Target position items:

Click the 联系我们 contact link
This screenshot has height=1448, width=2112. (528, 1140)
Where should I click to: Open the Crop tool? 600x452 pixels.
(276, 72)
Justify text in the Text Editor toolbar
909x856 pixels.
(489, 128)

* **Work required**:
Write out all the items again, swapping "Crop" for "Rotate" and leaving everything else unchanged.

* **The result**:
Click the 联系我们 contact link
This screenshot has height=1448, width=2112. (528, 1140)
Where should I click to: Open the Rotate tool? 600x452 pixels.
(276, 72)
Justify text in the Text Editor toolbar
909x856 pixels.
(489, 128)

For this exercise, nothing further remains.